# What is needed
The lines below are to be quoted exactly, from the first through the one that contains "The image size is (1079, 582).".
(Entries shown Opens)
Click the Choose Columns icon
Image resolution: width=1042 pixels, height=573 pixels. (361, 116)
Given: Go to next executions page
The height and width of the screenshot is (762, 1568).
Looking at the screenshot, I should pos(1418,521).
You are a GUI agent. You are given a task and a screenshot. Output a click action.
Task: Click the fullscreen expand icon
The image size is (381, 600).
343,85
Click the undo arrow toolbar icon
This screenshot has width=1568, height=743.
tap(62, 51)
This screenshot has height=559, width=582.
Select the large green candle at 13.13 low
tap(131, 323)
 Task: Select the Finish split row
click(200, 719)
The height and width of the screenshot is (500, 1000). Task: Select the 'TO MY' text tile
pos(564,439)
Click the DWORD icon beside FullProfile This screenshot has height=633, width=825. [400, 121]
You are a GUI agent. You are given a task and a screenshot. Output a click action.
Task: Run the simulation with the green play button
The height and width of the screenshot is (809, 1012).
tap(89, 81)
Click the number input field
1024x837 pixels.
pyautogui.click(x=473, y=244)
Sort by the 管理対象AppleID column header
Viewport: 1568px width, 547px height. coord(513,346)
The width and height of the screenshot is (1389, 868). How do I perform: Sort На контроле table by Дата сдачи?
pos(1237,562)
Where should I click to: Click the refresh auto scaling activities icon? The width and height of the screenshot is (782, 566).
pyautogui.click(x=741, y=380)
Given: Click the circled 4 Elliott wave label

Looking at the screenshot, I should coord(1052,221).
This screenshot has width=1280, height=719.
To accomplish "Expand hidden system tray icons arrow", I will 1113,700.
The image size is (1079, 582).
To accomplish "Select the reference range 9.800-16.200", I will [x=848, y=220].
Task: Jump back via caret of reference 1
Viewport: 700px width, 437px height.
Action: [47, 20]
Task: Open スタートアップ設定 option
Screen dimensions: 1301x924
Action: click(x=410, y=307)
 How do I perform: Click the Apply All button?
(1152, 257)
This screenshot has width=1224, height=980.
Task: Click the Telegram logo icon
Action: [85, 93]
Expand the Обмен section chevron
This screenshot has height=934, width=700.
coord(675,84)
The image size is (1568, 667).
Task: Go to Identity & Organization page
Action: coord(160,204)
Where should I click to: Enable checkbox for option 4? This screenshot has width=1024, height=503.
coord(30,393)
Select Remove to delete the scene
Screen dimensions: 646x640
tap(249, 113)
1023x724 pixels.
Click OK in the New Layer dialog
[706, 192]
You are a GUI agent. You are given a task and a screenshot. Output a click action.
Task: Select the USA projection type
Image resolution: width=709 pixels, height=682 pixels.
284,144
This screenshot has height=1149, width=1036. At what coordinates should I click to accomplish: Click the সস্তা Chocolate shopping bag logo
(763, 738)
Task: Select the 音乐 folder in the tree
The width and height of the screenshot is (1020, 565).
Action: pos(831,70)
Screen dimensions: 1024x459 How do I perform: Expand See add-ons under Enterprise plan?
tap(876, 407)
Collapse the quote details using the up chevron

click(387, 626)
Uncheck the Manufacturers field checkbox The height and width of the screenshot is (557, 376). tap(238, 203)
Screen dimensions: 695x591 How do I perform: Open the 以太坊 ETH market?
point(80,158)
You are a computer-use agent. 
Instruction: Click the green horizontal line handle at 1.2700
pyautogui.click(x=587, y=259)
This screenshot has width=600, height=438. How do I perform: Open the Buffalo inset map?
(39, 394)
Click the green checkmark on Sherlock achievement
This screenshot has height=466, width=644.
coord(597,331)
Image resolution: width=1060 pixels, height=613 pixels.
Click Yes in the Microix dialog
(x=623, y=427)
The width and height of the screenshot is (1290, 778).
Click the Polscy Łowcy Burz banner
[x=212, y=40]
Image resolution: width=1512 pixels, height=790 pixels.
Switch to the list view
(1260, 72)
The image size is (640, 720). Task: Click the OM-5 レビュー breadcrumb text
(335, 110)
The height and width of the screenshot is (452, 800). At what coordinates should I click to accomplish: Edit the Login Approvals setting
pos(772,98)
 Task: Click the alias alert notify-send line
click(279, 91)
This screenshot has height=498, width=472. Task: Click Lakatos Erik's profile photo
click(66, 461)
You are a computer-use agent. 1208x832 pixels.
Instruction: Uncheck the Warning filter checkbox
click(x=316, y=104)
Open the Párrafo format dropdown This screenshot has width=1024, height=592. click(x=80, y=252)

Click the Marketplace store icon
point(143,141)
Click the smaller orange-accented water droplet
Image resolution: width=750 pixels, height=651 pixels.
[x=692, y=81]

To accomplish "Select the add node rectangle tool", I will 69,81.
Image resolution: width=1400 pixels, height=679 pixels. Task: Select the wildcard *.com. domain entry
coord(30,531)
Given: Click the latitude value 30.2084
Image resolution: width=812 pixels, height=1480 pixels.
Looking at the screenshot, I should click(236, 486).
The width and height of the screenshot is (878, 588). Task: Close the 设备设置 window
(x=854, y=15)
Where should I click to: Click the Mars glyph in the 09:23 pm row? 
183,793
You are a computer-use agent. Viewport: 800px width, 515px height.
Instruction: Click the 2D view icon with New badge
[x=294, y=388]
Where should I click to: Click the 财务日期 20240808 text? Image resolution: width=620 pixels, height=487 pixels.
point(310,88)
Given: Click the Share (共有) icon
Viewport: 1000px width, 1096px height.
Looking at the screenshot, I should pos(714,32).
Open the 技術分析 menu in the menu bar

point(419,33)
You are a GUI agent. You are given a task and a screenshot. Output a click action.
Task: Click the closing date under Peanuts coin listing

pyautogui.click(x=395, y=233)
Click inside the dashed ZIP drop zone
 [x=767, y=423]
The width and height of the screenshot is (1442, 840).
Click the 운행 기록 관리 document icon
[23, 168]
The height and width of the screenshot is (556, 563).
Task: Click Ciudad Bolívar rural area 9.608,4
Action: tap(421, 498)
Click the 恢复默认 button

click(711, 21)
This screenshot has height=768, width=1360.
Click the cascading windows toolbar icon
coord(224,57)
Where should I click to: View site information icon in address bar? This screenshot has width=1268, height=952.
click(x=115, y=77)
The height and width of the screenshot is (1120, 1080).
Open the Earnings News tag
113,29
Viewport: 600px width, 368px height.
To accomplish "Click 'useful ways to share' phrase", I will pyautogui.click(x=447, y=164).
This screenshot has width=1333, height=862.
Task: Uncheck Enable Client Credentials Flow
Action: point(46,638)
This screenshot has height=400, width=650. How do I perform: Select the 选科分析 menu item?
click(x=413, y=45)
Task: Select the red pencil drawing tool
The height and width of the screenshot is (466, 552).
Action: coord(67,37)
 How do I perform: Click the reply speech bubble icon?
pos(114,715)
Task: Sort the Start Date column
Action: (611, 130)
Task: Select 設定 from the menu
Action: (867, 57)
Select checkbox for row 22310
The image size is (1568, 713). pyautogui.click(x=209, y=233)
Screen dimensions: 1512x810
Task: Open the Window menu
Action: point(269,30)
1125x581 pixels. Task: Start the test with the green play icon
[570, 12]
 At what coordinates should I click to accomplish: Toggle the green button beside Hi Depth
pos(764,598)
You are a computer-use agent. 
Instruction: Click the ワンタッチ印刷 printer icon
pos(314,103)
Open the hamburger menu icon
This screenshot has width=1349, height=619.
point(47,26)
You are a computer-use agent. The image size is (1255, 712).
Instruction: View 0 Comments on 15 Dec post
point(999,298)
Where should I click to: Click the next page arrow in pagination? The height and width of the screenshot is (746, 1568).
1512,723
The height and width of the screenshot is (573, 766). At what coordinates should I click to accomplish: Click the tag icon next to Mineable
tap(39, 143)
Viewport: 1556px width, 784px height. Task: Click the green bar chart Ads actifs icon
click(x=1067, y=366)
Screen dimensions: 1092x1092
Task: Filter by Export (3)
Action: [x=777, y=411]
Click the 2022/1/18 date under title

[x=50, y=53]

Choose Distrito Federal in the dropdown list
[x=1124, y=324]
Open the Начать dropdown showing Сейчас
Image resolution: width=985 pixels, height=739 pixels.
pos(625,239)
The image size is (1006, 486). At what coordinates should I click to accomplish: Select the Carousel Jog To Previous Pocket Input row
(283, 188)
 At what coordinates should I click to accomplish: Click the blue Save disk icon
(Entries shown Closes)
# Reply to the exercise
Click the Choose Columns icon
Image resolution: width=1042 pixels, height=573 pixels. (361, 116)
Given: Go to next executions page
The height and width of the screenshot is (762, 1568).
Looking at the screenshot, I should pos(1418,521).
You are a GUI agent. You are given a task and a screenshot. Output a click action.
Task: Click the fullscreen expand icon
The image size is (381, 600).
343,85
Click the undo arrow toolbar icon
This screenshot has width=1568, height=743.
tap(62, 51)
This screenshot has height=559, width=582.
Select the large green candle at 13.13 low
tap(131, 323)
 Task: Select the Finish split row
click(200, 719)
The height and width of the screenshot is (500, 1000). Task: Select the 'TO MY' text tile
pos(564,439)
Click the DWORD icon beside FullProfile This screenshot has height=633, width=825. [400, 121]
You are a GUI agent. You are given a task and a screenshot. Output a click action.
Task: Run the simulation with the green play button
The height and width of the screenshot is (809, 1012).
tap(89, 81)
Click the number input field
1024x837 pixels.
pyautogui.click(x=473, y=244)
Sort by the 管理対象AppleID column header
Viewport: 1568px width, 547px height. coord(513,346)
The width and height of the screenshot is (1389, 868). How do I perform: Sort На контроле table by Дата сдачи?
pos(1237,562)
Where should I click to: Click the refresh auto scaling activities icon? The width and height of the screenshot is (782, 566).
pyautogui.click(x=741, y=380)
Given: Click the circled 4 Elliott wave label

Looking at the screenshot, I should coord(1052,221).
This screenshot has width=1280, height=719.
To accomplish "Expand hidden system tray icons arrow", I will 1113,700.
The image size is (1079, 582).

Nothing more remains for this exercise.